Routefig was built around a straightforward observation: logistics finance is not well served by generalist accounting. Not because general accountants lack competence, but because the domain has specific structures — carrier contracts, modal cost drivers, warehouse throughput economics — that require familiarity to account for properly.

The starting point wasn't a product idea. It was a recurring observation: companies with significant freight spend often had financial records that were technically accurate but operationally silent — they told you what was spent, but not where, how, or whether it matched what was contracted. The data was there. The structure to use it wasn't.

What we do is build that structure — reporting frameworks, reconciliation processes, and cost allocation methods designed around how logistics actually runs, not around how a general chart of accounts is organized.

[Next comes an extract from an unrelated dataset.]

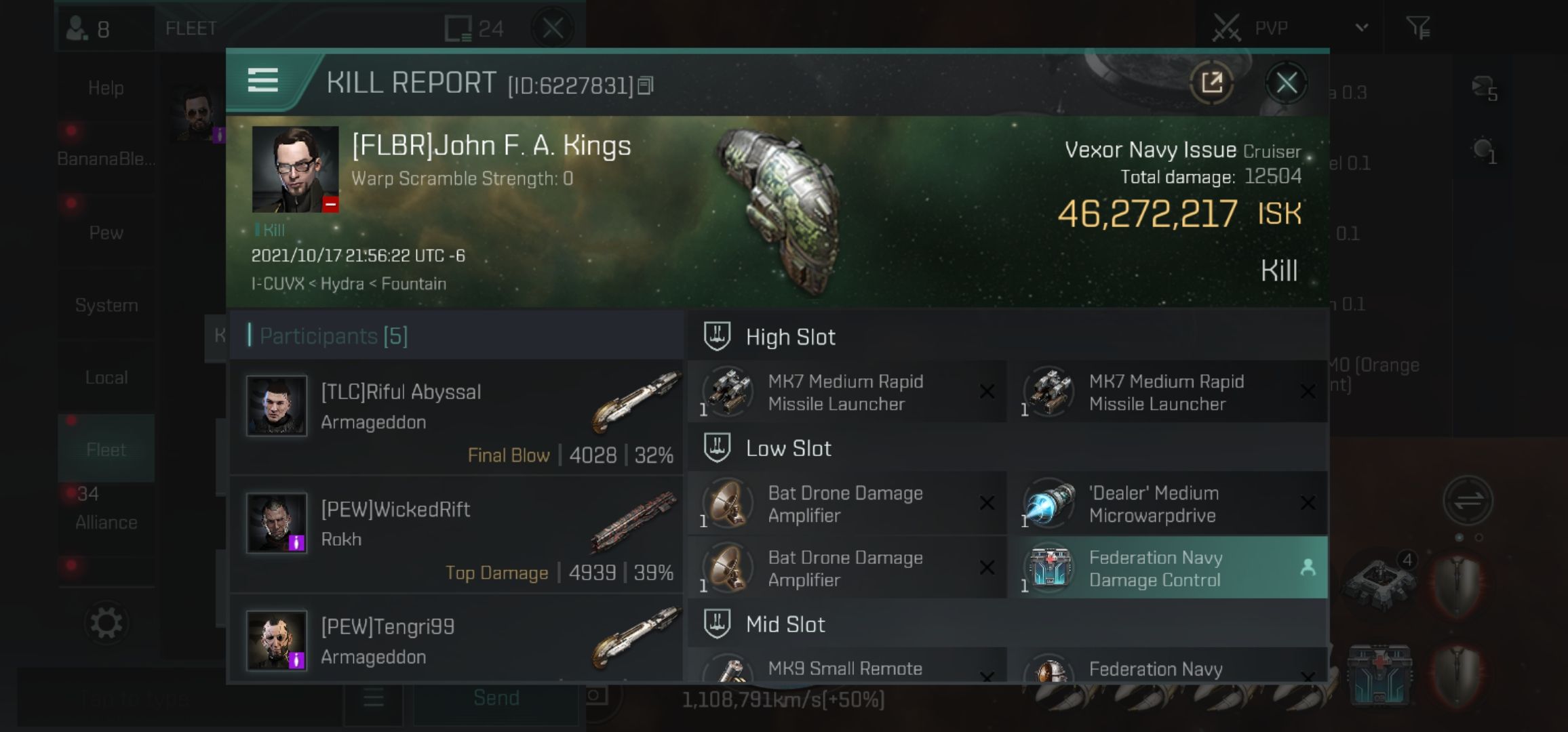Open Riful Abyssal participant entry
This screenshot has width=1568, height=732.
tap(456, 417)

That's the foundation everything else sits on.

03

Philosophy & Direction

What we think good logistics accounting should do — and what it should stop pretending to be.

On Purpose

Financial records serve two purposes: compliance and decision-making. Most logistics accounting does the first adequately. The gap we're interested in closing is the second — making the numbers useful for the people managing freight lanes, carrier relationships, and warehouse operations, not just for year-end filings.

On Scope

Accounting scope should follow operational structure. If a company runs freight across twelve lanes, the accounting should reflect that. If a warehouse is tracked by three cost centers, the reporting should match. Generic frameworks applied to specific operations produce generic outputs — which tend to be less useful than the operations team's own spreadsheets.

On Honesty

Accounting that hides operational complexity behind tidy summaries isn't serving anyone. Neither is reporting that's technically correct but practically unintelligible. The goal is clarity — not simplification at the expense of accuracy, and not precision at the expense of usability.

04

Core Beliefs

The specific beliefs that guide how we approach each engagement — and why we hold them.

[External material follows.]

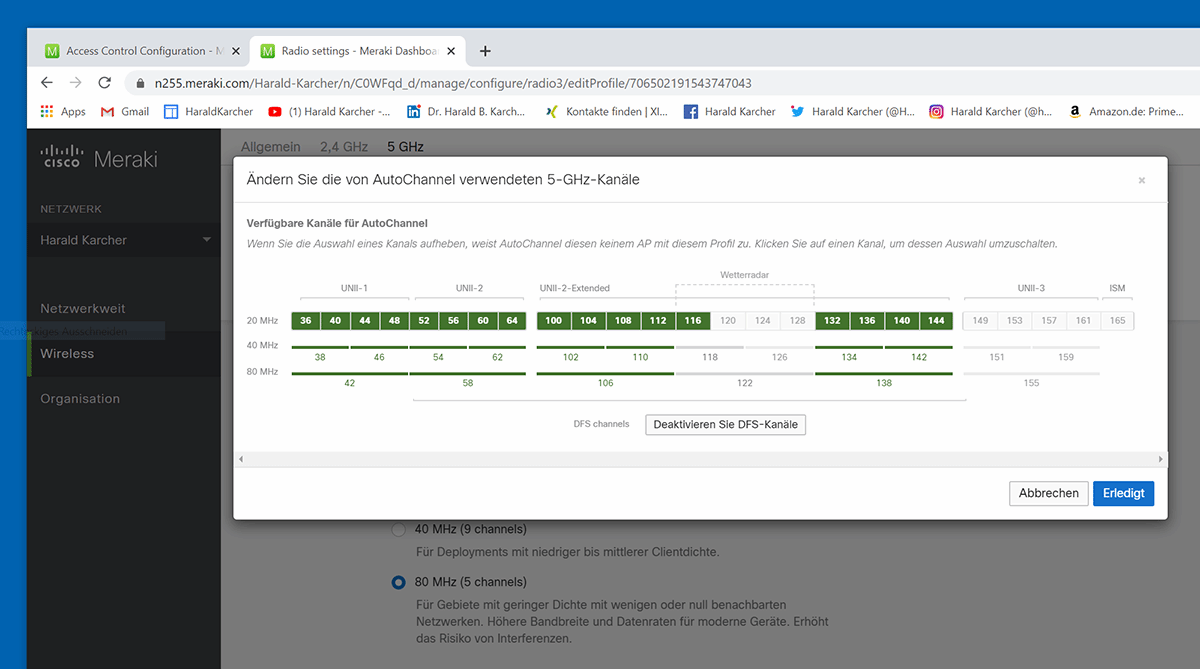Screen dimensions: 1200x669
Task: Switch to the 2,4 GHz tab
Action: 344,146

Domain knowledge is not optional

Accounting for freight without understanding how freight pricing works — accessorial charges, fuel surcharges, volume tiers, contracted versus spot rates — produces records that are accurate in aggregate but misleading at the level where decisions are made. Familiarity with the domain isn't a nice-to-have; it's load-bearing.

Reconciliation before recording

Carrier invoices should be checked against contracted rates before they're entered into the books — not accepted as received and corrected later if someone notices a discrepancy. In high-volume freight environments, small per-shipment errors compound. The discipline of reconciling first is what keeps the records trustworthy.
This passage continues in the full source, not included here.